• _DIRECTIVES_:
**1.** From the tribute to Hektor below, list the things whose loss the writer says left their heart broken in the first paragraph.
**2.** Duplicate the passage of the tribute to Hektor below between "In the end you" and "Pain intensifies anxiety.", inclusive.
**3.** Please go on with the tribute to Hektor below, beginning after its final sentence.

• _EXTRACTED TEXT_:
▬▬▬▬▬▬▬▬▬▬

Ode to a Big White Dog………Hektor the Big Tow Griego…..RIP

  Hektor, the Dogo Argentino, was my very first Dogo and a dog that taught me so very much over the many years we had together. On September the 14th, at or around 2:30 PM he passed from this life and left my heart broken yet again for the loss of a dog, a loyal friend and a treasured companion.

  Hektor loved two things dearly, very dearly. One was food…..the other was me.

 Hektor trusted one person…..he wanted to trust others but he always held a little back….but with me he trusted. He would do things that made him anxious, go places that were to him a little scary simply because I asked him to.

 There is a great honor in being trusted by a dog, any dog, regardless of personality, but there is an awesome honor in being trusted by a dog that is anxious or fearful. The weight of that trust weighs like a stone upon my heart today, the weight of the honor you bestowed upon me, your person, for your final journey.

 I saw the anxious look in your eyes as you beheld the veterinarian and her assistant sitting in your living room. I saw the conflict in your eyes as your heart told you, fight or flee……and I know my friend that this was the very hardest thing I had ever ask of you. I had to ask you to be still in the presence of strangers. To ask you to lie quietly on the floor and believe, this one last time that I, the one you trust so, mean only the very best for you.

  In the end you left in peace, and though it broke my heart to see you stretched out, knowing what was to come, it was good to see you totally pain free and resting. You haven’t rested well for some time. That anxious look you wear when we go somewhere scary, or do something that you are uncertain of, was a look you began to wear at home all the time. Pain intensifies anxiety.

▬▬▬▬▬▬▬▬▬▬

• _GIVEN DATA_:
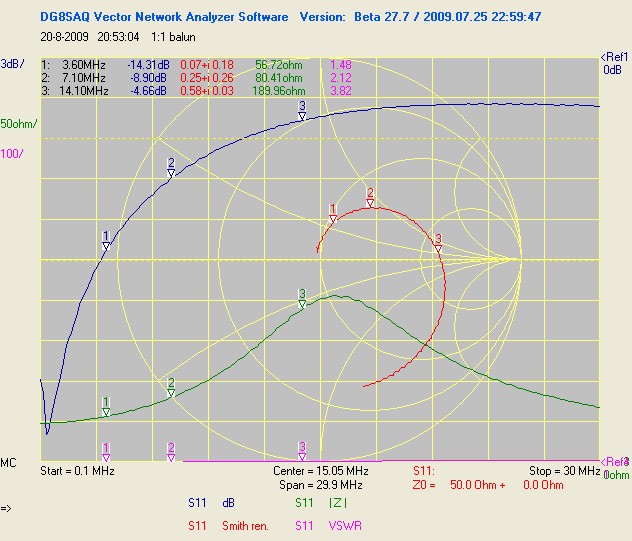Click the Ref1 0dB reference level indicator
This screenshot has width=632, height=541.
pyautogui.click(x=614, y=63)
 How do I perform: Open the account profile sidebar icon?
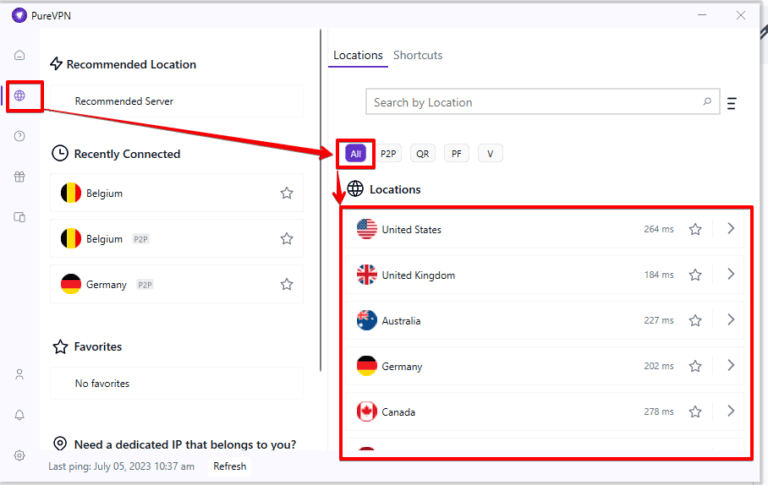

▬▬▬▬▬▬▬▬▬▬

• _ANSWERS BELOW_:
**1.**
- a dog
- a loyal friend
- a treasured companion

**2.**
In the end you left in peace, and though it broke my heart to see you stretched out, knowing what was to come, it was good to see you totally pain free and resting. You haven’t rested well for some time. That anxious look you wear when we go somewhere scary, or do something that you are uncertain of, was a look you began to wear at home all the time. Pain intensifies anxiety.

**3.**
 You are free from pain now my old friend, free from the anxiety of it. You have earned your rest time and time again. Thank you for the years of loyalty and trust. Thank you for all the walks we took. Thank you for all the times you trusted me when things looked so scary. You were always brave. One cannot be brave without the presence of fear. You were always brave. I always felt safe with you beside me when we walked out on the mesa together.

I miss you.

Yesterday I came home, and as the garage door opened I naturally looked for your smiling happy dog face and your great thumping tail…….and there was nothing.

 Five PM came and went and there was no reminder that it was dinner time. You always loved breakfast and dinner and you could set the clock by the anxious look on your face if I forgot what time it was.

 Yesterday I took Samson out for a walk along the high mesa. I missed your presence terribly. Missed the security of having the big white dog by my side, missed your steadfastness, for as you know, Samson, though beloved is like a flash of energy that never stops. You always loved to walk right beside me, my hand could brush the top of your back as we walked. I miss you.

  You will be laid to rest next to Miss Keeter, my “bestest” girl. It is right and fitting that you two rest together. But more importantly you will take your place within my heart, buried there for as long as I have breath and walk this earth……..and I will call you as I walk the mesa, and you can take your place along side Snubby, Charlie, Floppy Bear, Gunnar Goodheart and dear Miss Keeter………until the other side my old friend………I miss you!

 “For if the dog be well remembered, if sometimes he leaps through your dreams actual as in life, eyes kindling, questing, asking, laughing, begging, it matters not at all where that dog sleeps at long and at last. On a hill where the wind is unrebuked and the trees are roaring or beside a stream he knew in puppyhood, or somewhere in the flatness of a pasture land, where most exhilarating cattle graze. It is all one to the dog, and all one to you, and nothing is gained, and nothing lost -- if memory lives. But there is one best place to bury a dog. One place that is best of all. If you bury him in this spot, the secret of which you must already have, he will come to you when you call -- come to you over the grim, dim frontiers of death, and down the well-remembered path, and to your side again. And though you call a dozen living dogs to heel they should not growl at him, nor resent his coming, for he is yours and he belongs there. People may scoff at you, who see no lightest blade of grass bent by his footfall, who hear no whimper pitched too fine for mere audition, people who may never really have had a dog. Smile at them then, for you shall know something that is hidden from them, and which is well worth the knowing.

The one best place to bury a good dog is in the heart of his master.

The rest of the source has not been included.